* TASK DETAILS *
Rewrite all of the records below, replacing "Instruction:" with "Goal:" and leaving everything else unchanged.

Records for locating displayed items
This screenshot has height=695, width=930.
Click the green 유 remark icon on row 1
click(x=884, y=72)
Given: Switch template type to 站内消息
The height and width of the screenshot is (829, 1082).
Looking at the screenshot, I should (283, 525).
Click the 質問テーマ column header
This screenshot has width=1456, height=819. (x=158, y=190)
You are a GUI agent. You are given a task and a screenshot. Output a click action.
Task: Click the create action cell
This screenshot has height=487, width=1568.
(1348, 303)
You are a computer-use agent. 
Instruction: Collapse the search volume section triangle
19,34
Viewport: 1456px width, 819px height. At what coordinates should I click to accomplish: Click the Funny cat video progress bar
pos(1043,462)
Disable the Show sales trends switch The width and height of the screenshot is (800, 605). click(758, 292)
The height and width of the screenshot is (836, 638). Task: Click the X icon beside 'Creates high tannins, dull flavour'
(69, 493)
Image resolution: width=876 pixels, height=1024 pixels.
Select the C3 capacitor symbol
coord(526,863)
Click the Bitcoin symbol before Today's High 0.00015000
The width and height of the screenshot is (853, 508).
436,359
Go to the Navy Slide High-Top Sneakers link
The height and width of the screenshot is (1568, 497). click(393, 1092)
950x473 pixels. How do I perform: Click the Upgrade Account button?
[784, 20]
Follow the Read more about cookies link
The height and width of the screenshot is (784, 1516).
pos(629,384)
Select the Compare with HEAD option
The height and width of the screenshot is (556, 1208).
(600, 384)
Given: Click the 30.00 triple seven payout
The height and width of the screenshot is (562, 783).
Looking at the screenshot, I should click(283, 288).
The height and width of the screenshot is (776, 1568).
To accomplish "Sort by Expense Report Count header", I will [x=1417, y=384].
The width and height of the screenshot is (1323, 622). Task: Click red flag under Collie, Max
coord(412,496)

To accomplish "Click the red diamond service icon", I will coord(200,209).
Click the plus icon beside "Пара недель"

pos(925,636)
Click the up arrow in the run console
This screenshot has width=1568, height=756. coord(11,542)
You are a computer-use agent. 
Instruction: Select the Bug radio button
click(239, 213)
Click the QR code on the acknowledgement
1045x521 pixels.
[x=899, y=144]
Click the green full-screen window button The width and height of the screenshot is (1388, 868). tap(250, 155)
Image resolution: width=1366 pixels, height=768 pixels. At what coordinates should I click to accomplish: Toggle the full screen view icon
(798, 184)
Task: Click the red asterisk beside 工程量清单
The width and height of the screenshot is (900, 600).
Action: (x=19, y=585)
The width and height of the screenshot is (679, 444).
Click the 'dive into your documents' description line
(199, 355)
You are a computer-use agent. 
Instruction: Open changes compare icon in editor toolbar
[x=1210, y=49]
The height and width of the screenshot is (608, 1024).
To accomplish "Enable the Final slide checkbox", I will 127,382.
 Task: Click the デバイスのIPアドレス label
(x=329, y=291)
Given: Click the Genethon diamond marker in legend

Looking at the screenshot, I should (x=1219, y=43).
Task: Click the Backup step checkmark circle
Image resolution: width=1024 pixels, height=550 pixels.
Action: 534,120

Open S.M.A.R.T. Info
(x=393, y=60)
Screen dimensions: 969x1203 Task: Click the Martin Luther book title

* COMPLETE ANSWER *
This screenshot has height=695, width=930.
Click the green 유 remark icon on row 1
click(x=884, y=72)
Given: Switch template type to 站内消息
The height and width of the screenshot is (829, 1082).
Looking at the screenshot, I should (283, 525).
Click the 質問テーマ column header
This screenshot has width=1456, height=819. (x=158, y=190)
You are a GUI agent. You are given a task and a screenshot. Output a click action.
Task: Click the create action cell
This screenshot has height=487, width=1568.
(1348, 303)
You are a computer-use agent. 
Goal: Collapse the search volume section triangle
19,34
Viewport: 1456px width, 819px height. At what coordinates should I click to accomplish: Click the Funny cat video progress bar
pos(1043,462)
Disable the Show sales trends switch The width and height of the screenshot is (800, 605). click(758, 292)
The height and width of the screenshot is (836, 638). Task: Click the X icon beside 'Creates high tannins, dull flavour'
(69, 493)
Image resolution: width=876 pixels, height=1024 pixels.
Select the C3 capacitor symbol
coord(526,863)
Click the Bitcoin symbol before Today's High 0.00015000
The width and height of the screenshot is (853, 508).
436,359
Go to the Navy Slide High-Top Sneakers link
The height and width of the screenshot is (1568, 497). click(393, 1092)
950x473 pixels. How do I perform: Click the Upgrade Account button?
[784, 20]
Follow the Read more about cookies link
The height and width of the screenshot is (784, 1516).
pos(629,384)
Select the Compare with HEAD option
The height and width of the screenshot is (556, 1208).
(600, 384)
Given: Click the 30.00 triple seven payout
The height and width of the screenshot is (562, 783).
Looking at the screenshot, I should click(283, 288).
The height and width of the screenshot is (776, 1568).
To accomplish "Sort by Expense Report Count header", I will [x=1417, y=384].
The width and height of the screenshot is (1323, 622). Task: Click red flag under Collie, Max
coord(412,496)

To accomplish "Click the red diamond service icon", I will coord(200,209).
Click the plus icon beside "Пара недель"

pos(925,636)
Click the up arrow in the run console
This screenshot has width=1568, height=756. coord(11,542)
You are a computer-use agent. 
Goal: Select the Bug radio button
click(239, 213)
Click the QR code on the acknowledgement
1045x521 pixels.
[x=899, y=144]
Click the green full-screen window button The width and height of the screenshot is (1388, 868). tap(250, 155)
Image resolution: width=1366 pixels, height=768 pixels. At what coordinates should I click to accomplish: Toggle the full screen view icon
(798, 184)
Task: Click the red asterisk beside 工程量清单
The width and height of the screenshot is (900, 600).
Action: (x=19, y=585)
The width and height of the screenshot is (679, 444).
Click the 'dive into your documents' description line
(199, 355)
You are a computer-use agent. 
Goal: Open changes compare icon in editor toolbar
[x=1210, y=49]
The height and width of the screenshot is (608, 1024).
To accomplish "Enable the Final slide checkbox", I will 127,382.
 Task: Click the デバイスのIPアドレス label
(x=329, y=291)
Given: Click the Genethon diamond marker in legend

Looking at the screenshot, I should (x=1219, y=43).
Task: Click the Backup step checkmark circle
Image resolution: width=1024 pixels, height=550 pixels.
Action: 534,120

Open S.M.A.R.T. Info
(x=393, y=60)
Screen dimensions: 969x1203 Task: Click the Martin Luther book title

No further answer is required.